▶ **TÂCHES ÉCRITES**:
• 1. Redonne intégralement, sans rien modifier, le texte sur les congés pour activités syndicales.
• 2. Recopie à l'identique les lignes des relevés, du début de ceux-ci jusqu'à la ligne qui contient « tap(160, 103) », incluse.
═══ TEXTE EXTRAIT
126 La situation a changé lorsque M. Bisson a pris sa retraite. Il y a eu une élection à la succursale et Stefan Laroche a été élu président. Au cours de l’été 2007, avant le départ à la retraite de M. Bisson, M. Bolduc a eu des discussions avec M. Fortin dans le cadre d’une rencontre informelle au sujet de ce qui arriverait après le départ de M. Bisson. M. Bolduc a dit à M. Fortin que l’entente relative aux congés payés pour activités syndicales pour cette succursale prendrait fin à ce moment.

127 On a demandé à M. Bolduc s’il connaissait d’autres exemples où l’employeur avait refusé des demandes de congé payé pour activités syndicales. Il a répondu qu’en 2008, Fleurent Roi était président de succursale pour les Cantons-de-l’Est; M. Roi était un agent des services frontaliers qui effectuait ses quarts de travail habituels tout en essayant d’exécuter ses responsabilités syndicales. M. Roi voulait obtenir plus de congés pour s’acquitter de ses fonctions syndicales. M. Bolduc avait refusé ses demandes.

128 Lors du contre-interrogatoire, M. Bolduc a dit que l’entente relative au détachement complet de M. Bisson était en vigueur avant son entrée en fonction.

129 On lui a fait remarquer que ces ententes avaient été mises en place de façon à ce que l’employeur et le syndicat en profitent en vue de la résolution de problèmes. Il a répondu que cela n’était pas efficace et que le succès de cette mesure était limité.

130 M. Bolduc a expliqué que M. Roi, le président de succursale des Cantons-de-l’Est, avait été remplacé par Christine Miller. M. Roi exécutait les fonctions habituelles de son poste durant le quart de nuit et il s’acquittait de ses activités syndicales pendant son quart de travail. Durant l’été 2008, il avait demandé une journée par semaine pour s’acquitter de ses responsabilités syndicales.
══════
═══ EXTRAITS DE DONNÉES
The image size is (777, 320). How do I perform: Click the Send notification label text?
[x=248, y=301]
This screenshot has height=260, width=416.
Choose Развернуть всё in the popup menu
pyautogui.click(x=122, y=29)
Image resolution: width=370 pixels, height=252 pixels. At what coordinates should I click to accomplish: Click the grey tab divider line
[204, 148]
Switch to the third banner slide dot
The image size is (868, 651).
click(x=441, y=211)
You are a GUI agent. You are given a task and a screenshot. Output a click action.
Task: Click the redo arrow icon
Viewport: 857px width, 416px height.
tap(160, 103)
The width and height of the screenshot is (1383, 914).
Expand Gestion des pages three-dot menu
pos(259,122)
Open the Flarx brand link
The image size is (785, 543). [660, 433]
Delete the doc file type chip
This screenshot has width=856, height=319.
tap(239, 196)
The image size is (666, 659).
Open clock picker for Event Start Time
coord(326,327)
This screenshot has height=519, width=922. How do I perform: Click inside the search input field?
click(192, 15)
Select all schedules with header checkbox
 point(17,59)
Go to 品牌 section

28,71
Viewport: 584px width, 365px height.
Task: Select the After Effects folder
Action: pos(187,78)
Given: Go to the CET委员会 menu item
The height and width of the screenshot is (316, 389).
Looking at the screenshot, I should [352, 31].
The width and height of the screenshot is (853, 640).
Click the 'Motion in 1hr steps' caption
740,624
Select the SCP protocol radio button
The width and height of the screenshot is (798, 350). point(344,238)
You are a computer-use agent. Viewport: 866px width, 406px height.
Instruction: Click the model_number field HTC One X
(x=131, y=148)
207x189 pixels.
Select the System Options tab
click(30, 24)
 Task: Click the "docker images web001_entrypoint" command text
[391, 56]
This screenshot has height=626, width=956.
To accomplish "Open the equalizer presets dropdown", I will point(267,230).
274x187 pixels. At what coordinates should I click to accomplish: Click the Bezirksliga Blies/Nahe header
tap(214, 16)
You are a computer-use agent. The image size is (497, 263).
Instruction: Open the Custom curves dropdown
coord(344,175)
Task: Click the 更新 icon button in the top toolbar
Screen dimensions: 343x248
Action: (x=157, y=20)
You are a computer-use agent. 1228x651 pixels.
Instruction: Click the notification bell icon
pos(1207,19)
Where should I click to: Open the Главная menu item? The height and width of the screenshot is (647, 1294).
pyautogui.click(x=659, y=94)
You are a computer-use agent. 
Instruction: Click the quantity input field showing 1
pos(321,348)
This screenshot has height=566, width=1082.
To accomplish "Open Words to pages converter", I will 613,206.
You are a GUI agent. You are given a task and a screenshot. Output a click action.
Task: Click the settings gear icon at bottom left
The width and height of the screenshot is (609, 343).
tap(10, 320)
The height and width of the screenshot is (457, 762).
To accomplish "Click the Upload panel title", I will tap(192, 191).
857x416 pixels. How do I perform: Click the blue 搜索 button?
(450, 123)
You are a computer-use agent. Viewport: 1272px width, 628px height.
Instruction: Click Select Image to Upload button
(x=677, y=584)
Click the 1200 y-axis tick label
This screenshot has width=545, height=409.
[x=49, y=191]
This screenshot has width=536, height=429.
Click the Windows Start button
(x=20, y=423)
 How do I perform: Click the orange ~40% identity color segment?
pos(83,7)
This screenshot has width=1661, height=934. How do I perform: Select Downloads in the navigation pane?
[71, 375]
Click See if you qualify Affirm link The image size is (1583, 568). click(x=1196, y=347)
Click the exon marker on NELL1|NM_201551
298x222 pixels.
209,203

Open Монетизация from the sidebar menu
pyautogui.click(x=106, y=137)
══════
▶ **SOLUTIONS PAR TÂCHE**:
• 1.
126 La situation a changé lorsque M. Bisson a pris sa retraite. Il y a eu une élection à la succursale et Stefan Laroche a été élu président. Au cours de l’été 2007, avant le départ à la retraite de M. Bisson, M. Bolduc a eu des discussions avec M. Fortin dans le cadre d’une rencontre informelle au sujet de ce qui arriverait après le départ de M. Bisson. M. Bolduc a dit à M. Fortin que l’entente relative aux congés payés pour activités syndicales pour cette succursale prendrait fin à ce moment.

127 On a demandé à M. Bolduc s’il connaissait d’autres exemples où l’employeur avait refusé des demandes de congé payé pour activités syndicales. Il a répondu qu’en 2008, Fleurent Roi était président de succursale pour les Cantons-de-l’Est; M. Roi était un agent des services frontaliers qui effectuait ses quarts de travail habituels tout en essayant d’exécuter ses responsabilités syndicales. M. Roi voulait obtenir plus de congés pour s’acquitter de ses fonctions syndicales. M. Bolduc avait refusé ses demandes.

128 Lors du contre-interrogatoire, M. Bolduc a dit que l’entente relative au détachement complet de M. Bisson était en vigueur avant son entrée en fonction.

129 On lui a fait remarquer que ces ententes avaient été mises en place de façon à ce que l’employeur et le syndicat en profitent en vue de la résolution de problèmes. Il a répondu que cela n’était pas efficace et que le succès de cette mesure était limité.

130 M. Bolduc a expliqué que M. Roi, le président de succursale des Cantons-de-l’Est, avait été remplacé par Christine Miller. M. Roi exécutait les fonctions habituelles de son poste durant le quart de nuit et il s’acquittait de ses activités syndicales pendant son quart de travail. Durant l’été 2008, il avait demandé une journée par semaine pour s’acquitter de ses responsabilités syndicales.

• 2.
The image size is (777, 320). How do I perform: Click the Send notification label text?
[x=248, y=301]
This screenshot has height=260, width=416.
Choose Развернуть всё in the popup menu
pyautogui.click(x=122, y=29)
Image resolution: width=370 pixels, height=252 pixels. At what coordinates should I click to accomplish: Click the grey tab divider line
[204, 148]
Switch to the third banner slide dot
The image size is (868, 651).
click(x=441, y=211)
You are a GUI agent. You are given a task and a screenshot. Output a click action.
Task: Click the redo arrow icon
Viewport: 857px width, 416px height.
tap(160, 103)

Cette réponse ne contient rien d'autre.